Cedars
Thank you for your kind reading.
I must, in the first instance, advise you that I had no such concern about your "delay" in reading.
The number and quality of readings you so kindly deliver to all on this site is truly commendable, therefore none of us can ever reasonably complain about any such delay , especially when the "delay" is 3 days!
Ok, so feedback. A great deal of the reading will come to fruition in the future, therefore it is difficult for me to comment either way at this moment in time.
However, I thought I'd give you some insight on the things that have taken place, and therefore I can feedback on in terms of the accuracy of your reading.
I have lost many jobs owing to low self esteem and the economy over the past 10 years. I never imagined that I would ever retain employment,and also be valued in my job (as a result of these past experiences). However, I recently survived a redundancy selection period and was praised as being one of the top scorers.

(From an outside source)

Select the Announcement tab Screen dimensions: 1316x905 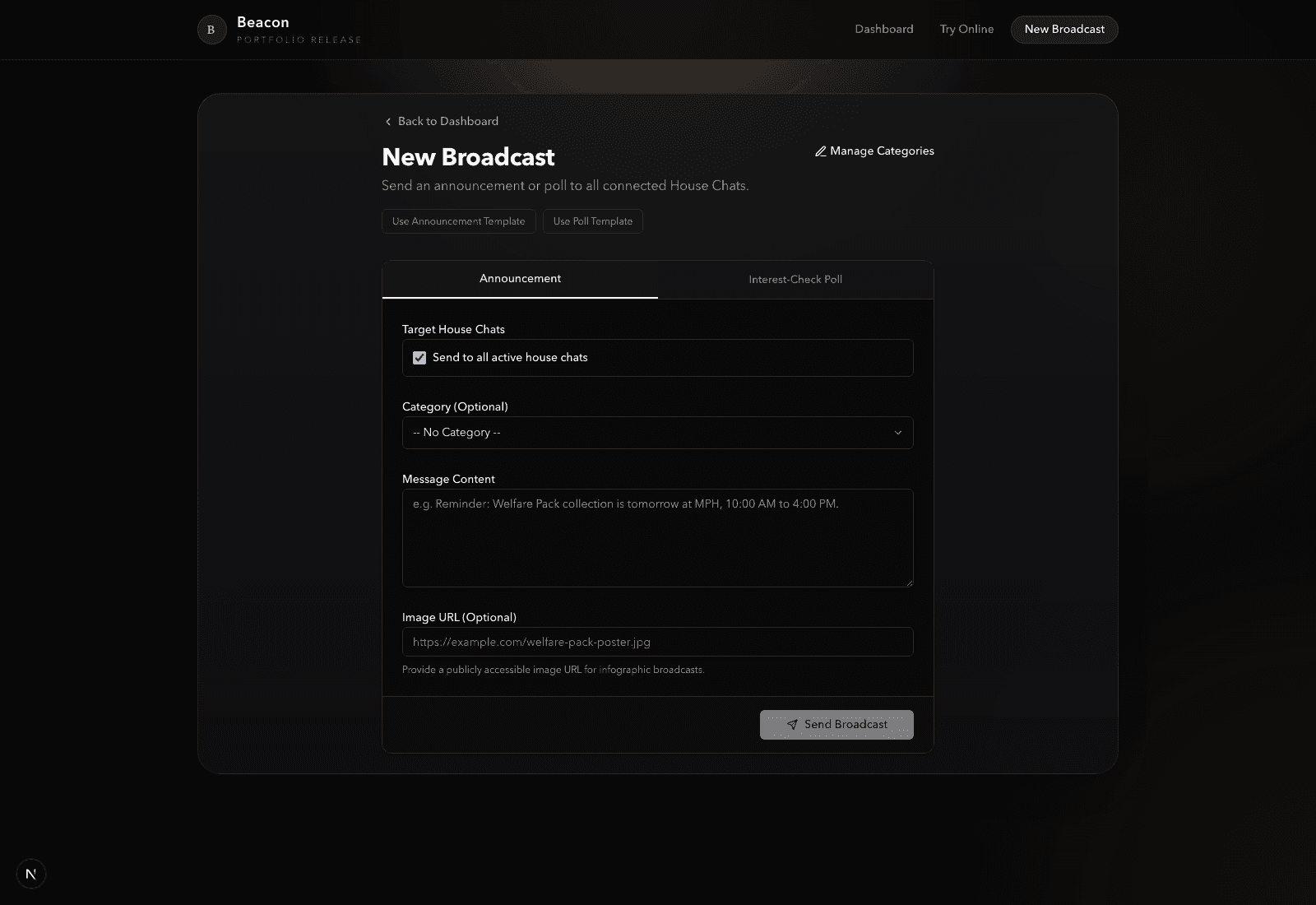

I now have a new boss, who has a reputation for being very demanding and difficult, and he last week told me he thought that I was exceptionally good at my job, given my history and past low self esteem issues - I was shocked/overwhelmed by this never heard before feedback, and still am.
So the opening of your reading is accurate. I am not sure if the guy in his twenties to 30s you mentioned is a close friend (or soon to be ex close friend of mine that fits the description of being intelligent, not modest about it and tactless) with whom I am currently arguing with - or an (very recently) ex lover that also fits that description very closely.
However, it is very very unlikely that I would welcome him back into my life (or he would make an attempt to return), as the parting of ways was not cordial.
I am however going on a blind date tomorrow. I am anxious about it as it took me some time to recover from the ex lover and parting of ways mentioned above. I have only just stabilised, and am not sure if I am ready to put myself 'back out there' in terms of being ready to accept the rough and the smooth of dating. I am not sure I'm ready for either outcome - I'm not sure I have time for a relationship as I am setting up a business in my spare time, and am not sure I have the emotional strength to deal with unrequited love/ rejection of any sort etc. I also am not sure at this moment in time if I am going on this date to mitigate low self esteem, given my past demons around low self esteem, that I am not sure are 100 per cent "cleared".
But also do not want to ever decline any situation on the grounds of fear. Tricky one. So this is where things stand for me. Will keep you updated. Thanks again.